You may be interested in another bioinformatics project from our lab called Rosalind, but it’s about an open education. It’s a free platform for learning bioinformatics through problem solving.
We announced it only in Russia in late August (just before RECOMB-BE 2012) and have about 400 active users learning bioinformatics at this moment. We plan to gradually scale it up to USA and world in a few months (just before winter quarter).
It also has a nice feature for bioinformatics professors to create a custom class using a subset of Rosalind problems, with automatic checking. TA’ing becomes an easy task. Though for the time being this feature is a bit hidden on profile page while we actively improve and polish it.

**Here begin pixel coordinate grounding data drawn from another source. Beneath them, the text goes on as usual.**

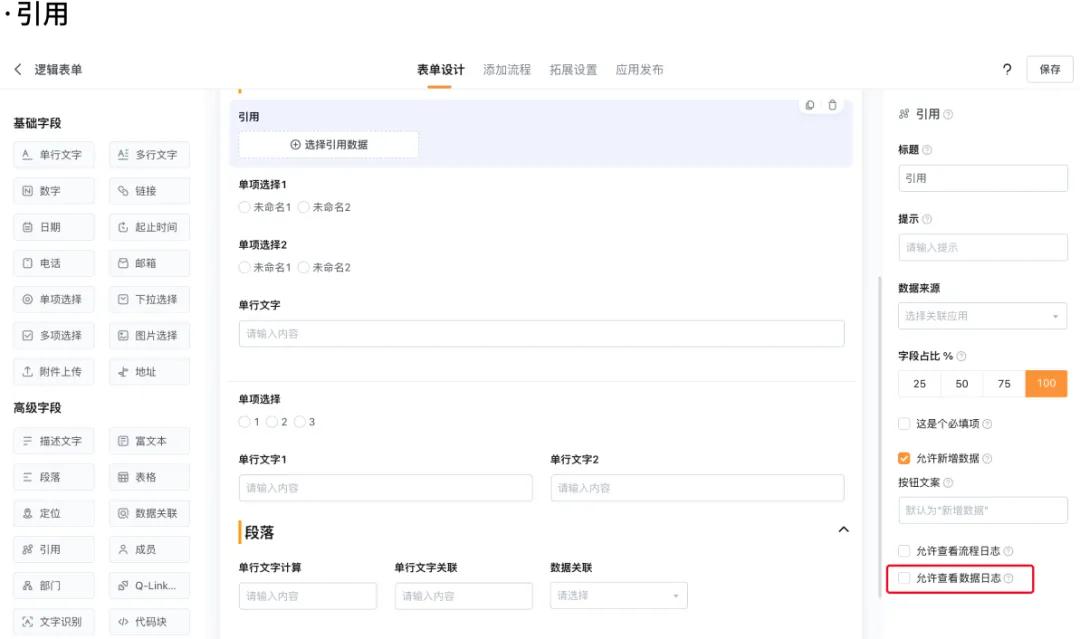Click the back arrow beside 逻辑表单
Image resolution: width=1080 pixels, height=639 pixels.
click(x=18, y=69)
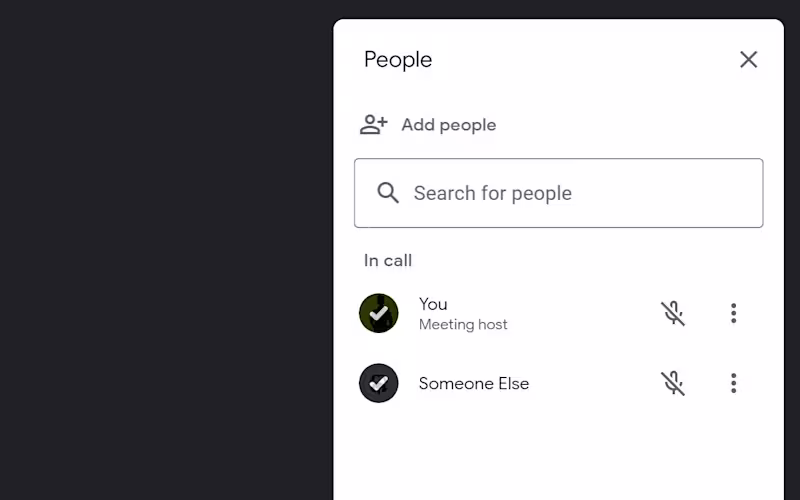Open more options for Someone Else
800x500 pixels.
pyautogui.click(x=733, y=383)
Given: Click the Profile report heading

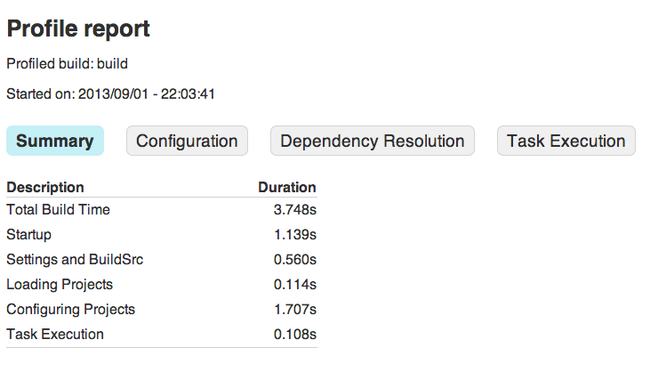Looking at the screenshot, I should coord(78,29).
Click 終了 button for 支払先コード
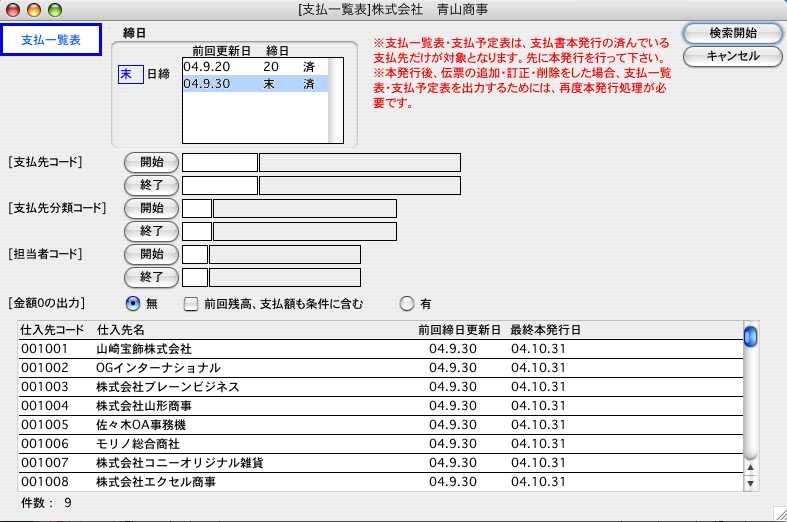Screen dimensions: 787x522 pyautogui.click(x=151, y=185)
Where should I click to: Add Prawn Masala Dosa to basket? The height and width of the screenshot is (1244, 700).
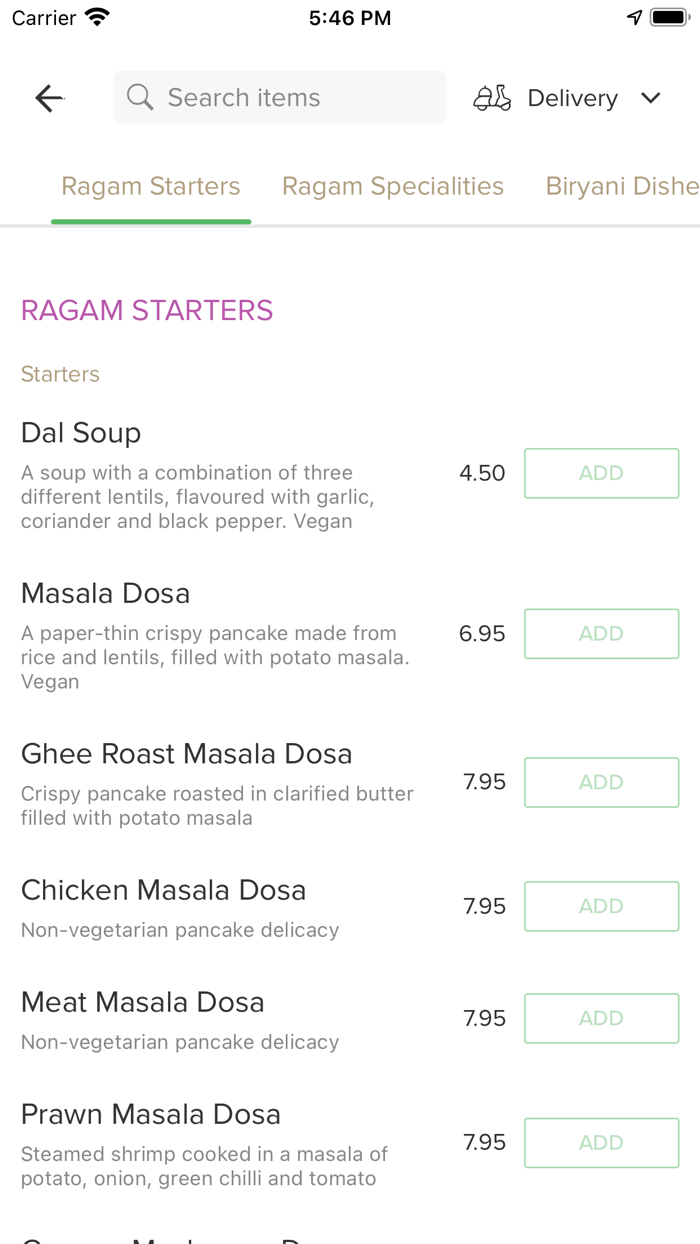(601, 1142)
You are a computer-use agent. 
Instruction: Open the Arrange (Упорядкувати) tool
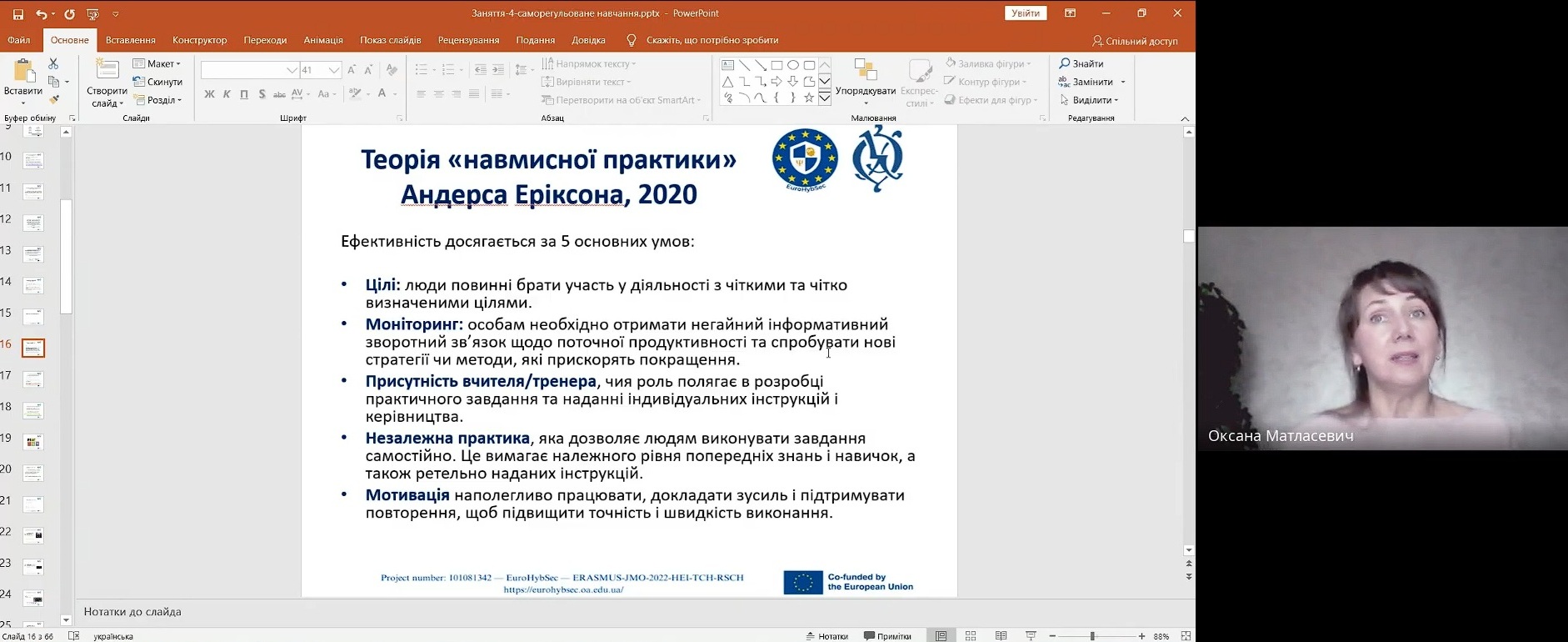tap(866, 80)
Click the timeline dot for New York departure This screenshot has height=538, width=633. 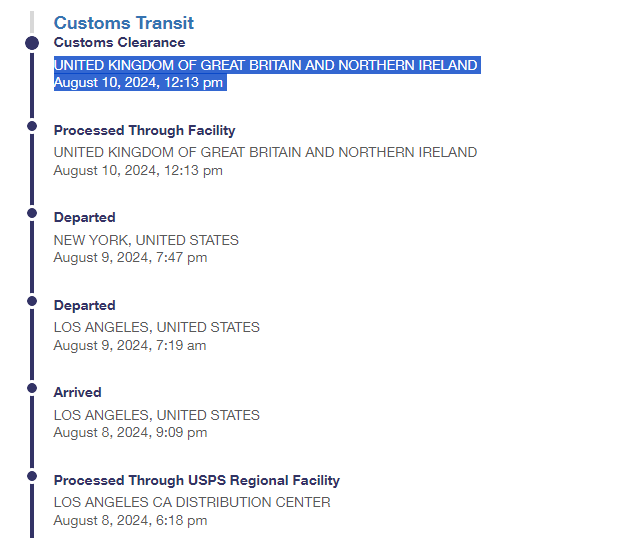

The website has a list of bioinformatics problems in the form of small puzzles. You can click on any problem, read its description, write a small script to solve it and enter the result. The website will tell you whether you are correct, and where you rank compared to others, who tried. Here is an example (happens to be among the most difficult)-
Please follow this link to try the problem.
We do not know, whether Dr. Pavel Pevzner has an active role in the above project, but there is good chance that the name ‘algorithmic biology’ came from him given how much he stresses on algorithmic thinking to solve biological problems (check Bob and Alice’s game). The aspect about algorithmic thinking is often missed in the typical bioinformatics analysis pipelines being used today. The end-user (senior biologist) outsources his Illumina sequencing and preliminary assembly to a core facility, and wants to receives greatly reduced data sets focusing on certain things he is familiar with. The core facility, on the other hand, tries to run many similar computations in a factory mode and does not have the capacity to explore unusual aspects of the data. As a result, the research project discovers at most the ‘known unknowns’, but rarely ventures into ‘unknown unknowns’ of the data.
Based on his writing, Dr. Pevzner does not want bioinformatics to be defined only as the ability to run BLAST, CLUSTAL, Bowtie, Velvet, etc. but rather to understand the algorithms behind those programs and their applicability in the biological context. Hopefully, the Rosalind puzzles will help students properly orient their thinking to that mode.